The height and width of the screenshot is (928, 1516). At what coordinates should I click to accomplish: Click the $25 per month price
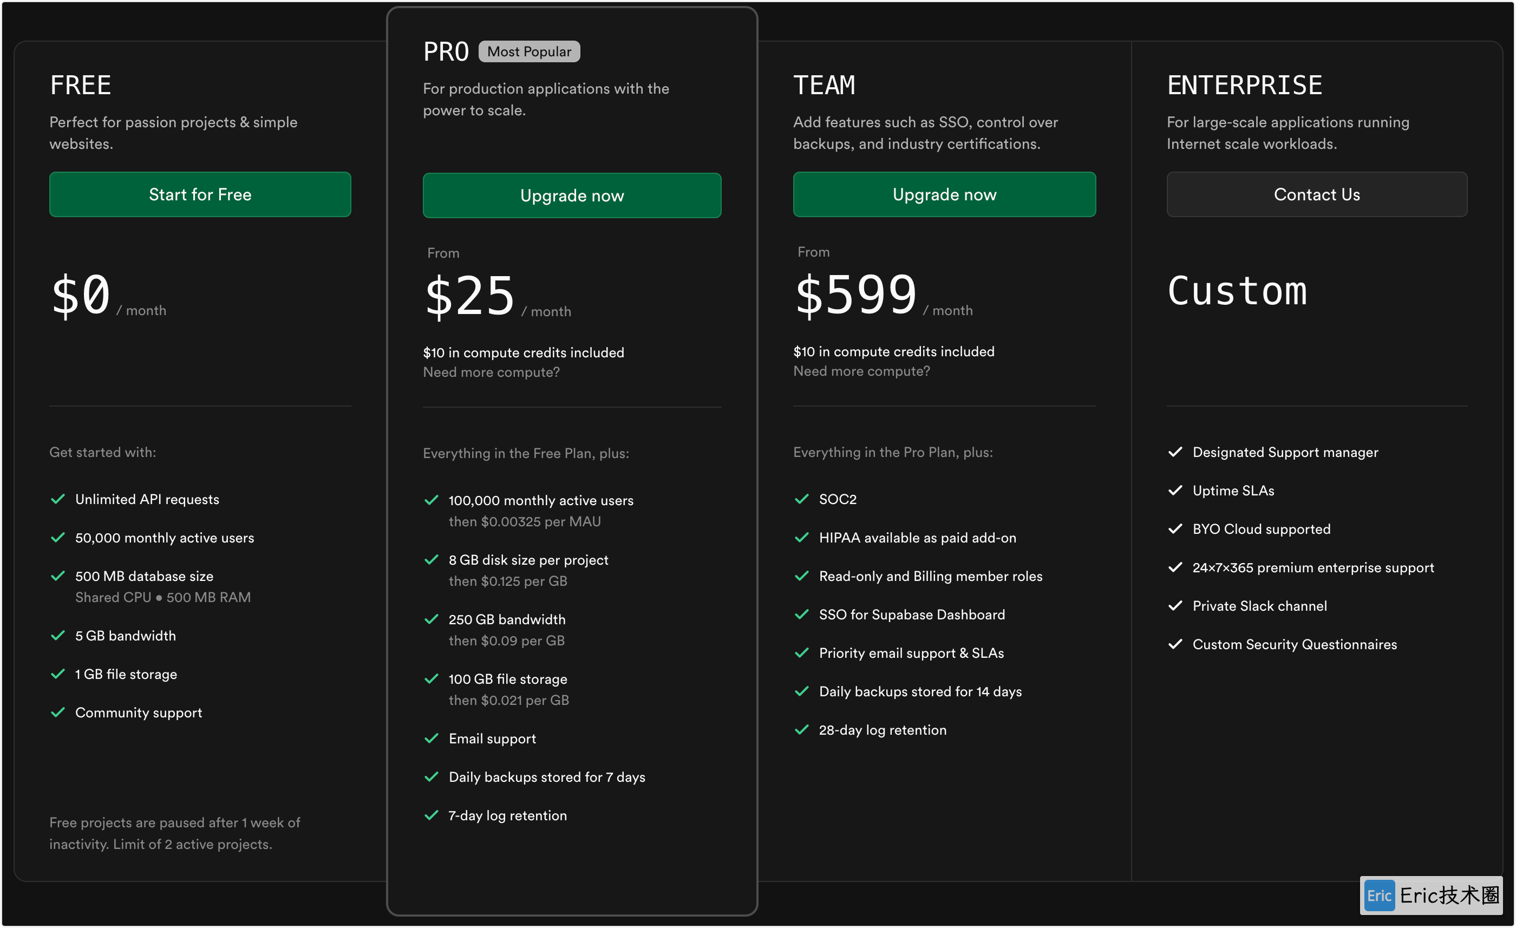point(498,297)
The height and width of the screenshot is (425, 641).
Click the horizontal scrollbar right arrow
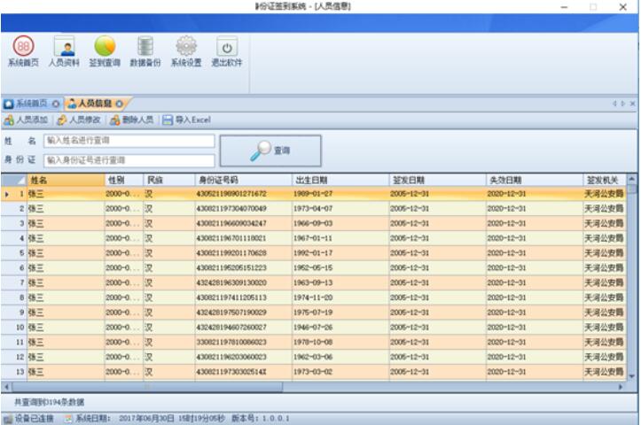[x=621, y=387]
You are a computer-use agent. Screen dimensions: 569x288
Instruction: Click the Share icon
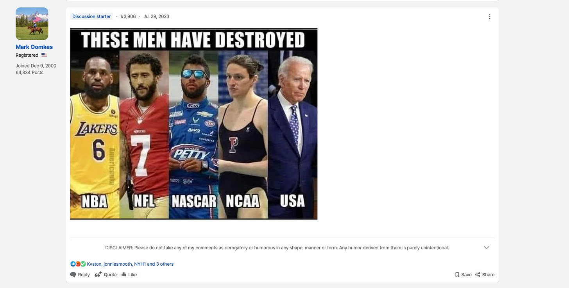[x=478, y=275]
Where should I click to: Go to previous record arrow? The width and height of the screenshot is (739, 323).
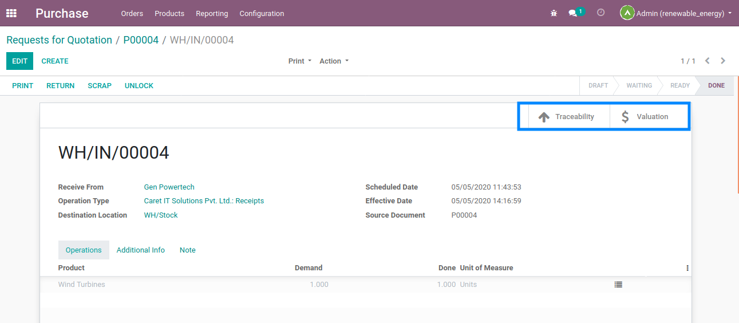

_ _ _ _

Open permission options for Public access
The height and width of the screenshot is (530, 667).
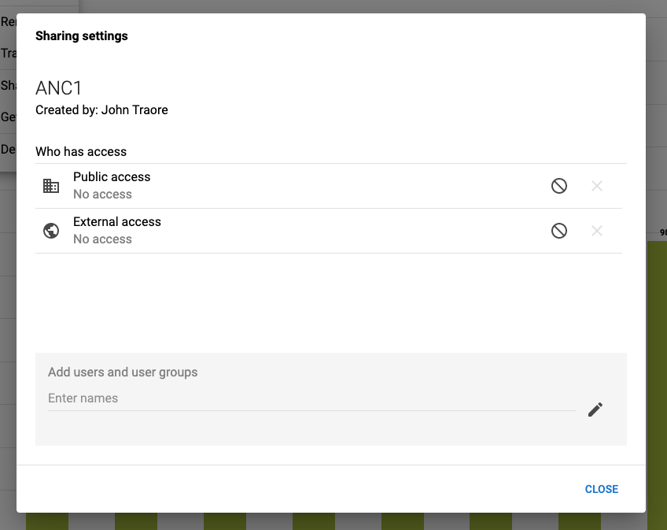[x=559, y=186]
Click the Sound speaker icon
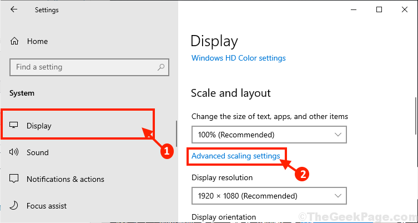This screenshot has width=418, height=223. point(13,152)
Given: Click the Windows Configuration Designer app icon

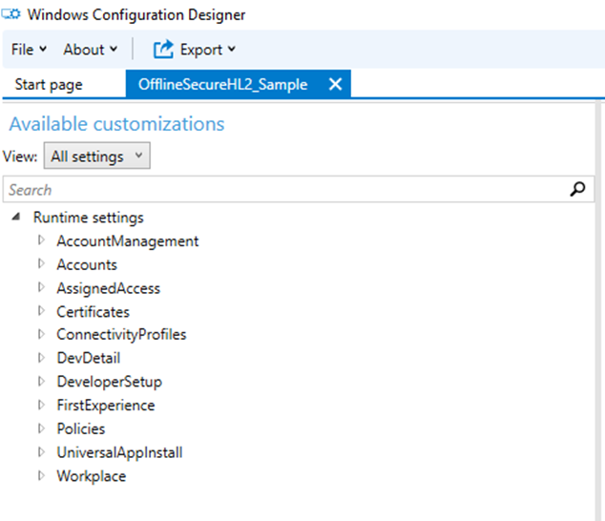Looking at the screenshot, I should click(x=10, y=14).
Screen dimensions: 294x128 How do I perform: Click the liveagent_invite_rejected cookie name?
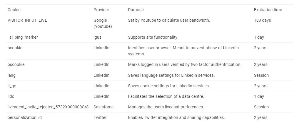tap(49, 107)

_ _ _ _

▶ EXERCISE AIM
Copy back exactly the lines above from the one containing "Click the horizontal scrollbar right arrow" through the one containing "Where should I", and leave every picture behind.

▶ OUTPUT BELOW
Click the horizontal scrollbar right arrow
[x=621, y=387]
You are a computer-use agent. Screen dimensions: 569x288
Instruction: Click the Share icon
[x=478, y=275]
Where should I click to: Go to previous record arrow? The width and height of the screenshot is (739, 323).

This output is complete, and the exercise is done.